“那是以前!”裴逸才甩开她的手,翻过身,面对着她。
月光下,他的眼睛亮得吓人,里面充满了挣扎和恐惧,“以前我不懂!现在我知道了……那样不对!我们是母子!母子不能……不能做那种事!”
终于说出来了。
罗婉瑛的心直直往下坠。她看着儿子,看着他脸上痛苦又坚决的表情。溪边那个村女,到底跟他说了什么?
“有什么不对?”罗婉瑛撑起身子,寝衣的襟口滑开,露出大片胸脯。
她故意让沉甸甸的乳房在月光下显露出饱满的轮廓,“娘让你舒服,你也让娘舒服,不好吗?咱们在这山里,就咱们俩,谁也不知道……”

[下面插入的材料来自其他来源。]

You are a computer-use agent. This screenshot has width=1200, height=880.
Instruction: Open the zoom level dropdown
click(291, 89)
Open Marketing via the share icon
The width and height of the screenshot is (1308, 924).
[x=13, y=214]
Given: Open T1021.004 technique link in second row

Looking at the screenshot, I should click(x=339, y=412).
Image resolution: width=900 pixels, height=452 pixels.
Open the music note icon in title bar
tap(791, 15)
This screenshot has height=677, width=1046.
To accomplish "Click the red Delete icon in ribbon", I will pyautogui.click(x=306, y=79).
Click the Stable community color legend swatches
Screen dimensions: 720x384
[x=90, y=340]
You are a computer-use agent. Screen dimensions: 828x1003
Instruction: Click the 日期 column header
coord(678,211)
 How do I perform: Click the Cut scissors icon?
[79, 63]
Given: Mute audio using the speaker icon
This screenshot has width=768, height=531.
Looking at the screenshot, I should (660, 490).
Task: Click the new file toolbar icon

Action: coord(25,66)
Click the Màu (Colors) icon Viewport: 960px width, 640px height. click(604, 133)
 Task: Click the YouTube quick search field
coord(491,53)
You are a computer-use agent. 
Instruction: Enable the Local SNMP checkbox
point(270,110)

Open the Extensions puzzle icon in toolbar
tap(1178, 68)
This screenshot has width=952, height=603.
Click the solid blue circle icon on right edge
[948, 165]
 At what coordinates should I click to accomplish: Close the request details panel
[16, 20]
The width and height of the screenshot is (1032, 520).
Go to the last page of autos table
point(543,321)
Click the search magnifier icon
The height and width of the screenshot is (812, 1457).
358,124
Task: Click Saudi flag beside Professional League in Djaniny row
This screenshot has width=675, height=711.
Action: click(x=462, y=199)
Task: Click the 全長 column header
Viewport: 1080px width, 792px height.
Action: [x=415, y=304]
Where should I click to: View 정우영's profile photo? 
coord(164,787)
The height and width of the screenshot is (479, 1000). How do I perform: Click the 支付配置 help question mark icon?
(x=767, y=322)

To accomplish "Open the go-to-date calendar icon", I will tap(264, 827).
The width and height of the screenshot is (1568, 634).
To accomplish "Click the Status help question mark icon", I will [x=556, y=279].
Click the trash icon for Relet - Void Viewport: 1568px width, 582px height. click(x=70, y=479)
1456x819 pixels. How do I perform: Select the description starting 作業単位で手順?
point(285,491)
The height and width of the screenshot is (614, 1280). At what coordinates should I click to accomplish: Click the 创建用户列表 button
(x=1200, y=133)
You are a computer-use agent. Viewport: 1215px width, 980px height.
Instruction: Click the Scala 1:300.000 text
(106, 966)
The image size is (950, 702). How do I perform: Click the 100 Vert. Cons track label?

“天知道!”裴逸才打断她,声音带着哭腔,“地也知道!杏儿说了,乱了人伦,要遭天谴的!娘,我们是母子啊!我是你儿子!你是我娘!我们怎么能……怎么能像夫妻那样……”
他捂住脸,肩膀耸动起来。
罗婉瑛看着他哭,心里那股恐慌变成了冰冷的愤怒。那个叫杏儿的贱丫头,竟敢多嘴。
“什么天谴不天谴。”罗婉瑛的声音冷了下来,“娘只知道,你是我身上掉下来的肉,你跟我最亲。那些外人懂什么?她们就是想挑拨咱们娘俩的关系。”
她伸手去拉裴逸才的手,“逸才,你看着娘。”
裴逸才不肯抬头。
罗婉瑛索性解开寝衣的带子,让整件衣服滑落肩头。
月光洒在她赤裸的上身,乳房沉甸甸地垂下,乳晕深褐,乳头挺立,因为情绪激动而微微颤抖。
小腹还平坦,但只有她知道那里正在孕育着什么。
她拉着裴逸才的手,强行按在自己胸脯上。
“你摸,这是娘的身子。”她的声音又软下来,带着蛊惑,“你从小吃这里的奶长大,这里最疼你,最想你。逸才,你舍得让娘难受吗?娘这儿胀得疼,你帮娘揉揉,吸一吸,就不疼了……”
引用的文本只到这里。